The video animation Untitled (Head Falling 02), hand-painted by Diego Marcon, shows a close-up of a head caught on the threshold between sleep and wakefulness or maybe from wakefulness to sleep. The film is projected as a ten-second loop where the first and last frames coincide. Working mainly in video and film, Marcon is familiar with the consequences of eyestrain. In 2015 he found himself confronted with an overwhelming quantity of visual information, which left him feeling drained and confused. He was inundated by both viral online videos of the Paris attacks and the refugee crisis, compounded by viewers’ emotional responses to these events on social media as well as by the sprawling video-art archive in Milan that he was working at. In order to disconnect from the constant stream of images, and to find a non-documentary approach to picture visual stress, Marcon turned to animation.
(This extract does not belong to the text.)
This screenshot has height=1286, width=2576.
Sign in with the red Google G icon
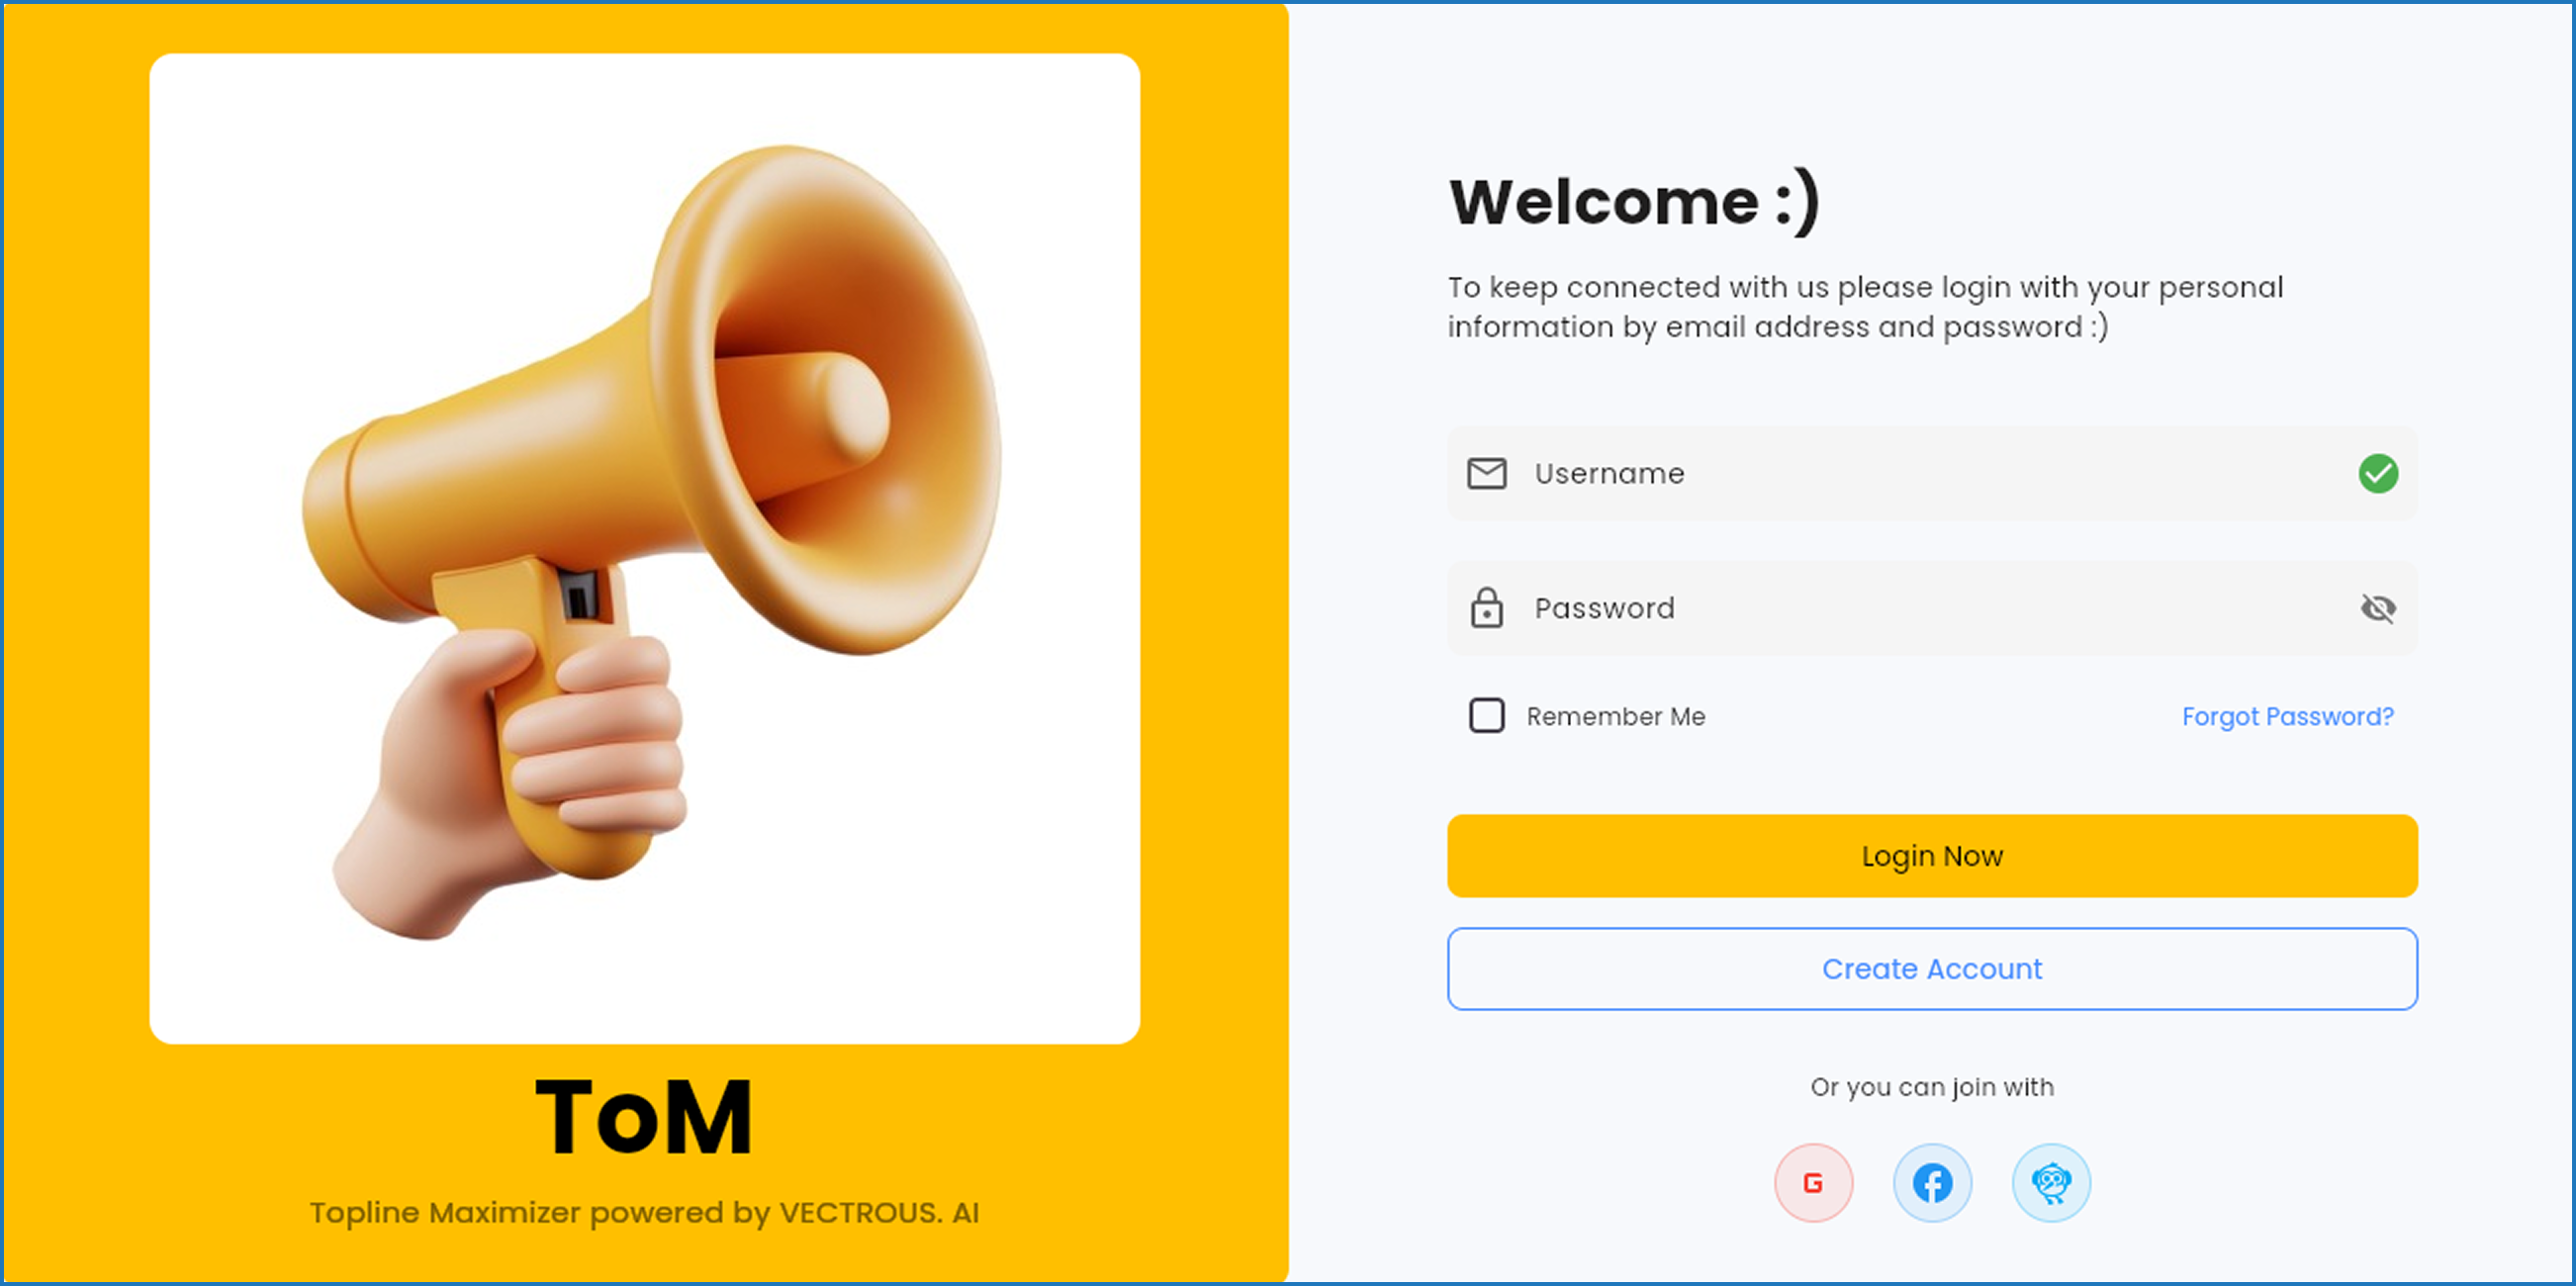(1813, 1182)
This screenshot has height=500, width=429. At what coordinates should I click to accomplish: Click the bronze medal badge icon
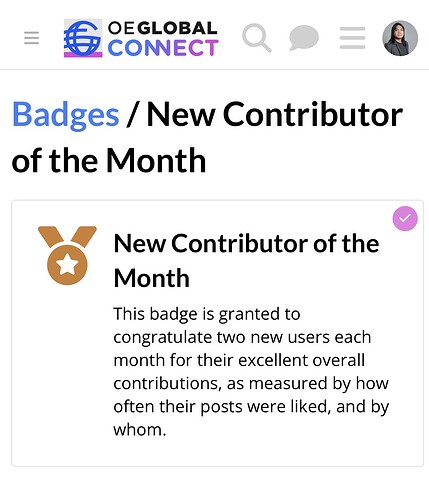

Untitled (Head Falling 02) was the last piece in which the artist adopted the laborious, old-school technique of ‘direct cinema’, painting images frame by frame directly onto a 16mm clear leader creating almost 2,000 miniatures. Using liquid fabric inks and black markers to form a base, he then scratched the colored surface with a needle to let the light pierce through. Through the protagonist of this film, a lonely teenager, trapped in doubt and indeterminacy, and who we find in other works of the same series, Marcon portraits a range of emotions that have become more and more prevalent since 2015—overwhelmed by images, struck by social media, and exhausted by impotence towards a political situation that is suspended between the tragic and the grotesque.

Diego Marcon uses film, video and installation to investigate the ontology of the moving image, focusing on the relationship between reality and representation. This theoretical approach is used to address more popular forms of image such as horror, slapstick comedy and cartoons. Exaggerating and multiplying the tropes of these genres, his work takes on an uncanny dimension. He addresses historical realities, memory and politics, drawing on analogue film archives which provide him with a basis for a study on the construction of emotions. His characters are often young and melancholy and inhabit the worlds that he creates through the synthesis of old techniques with more recent digital technologies.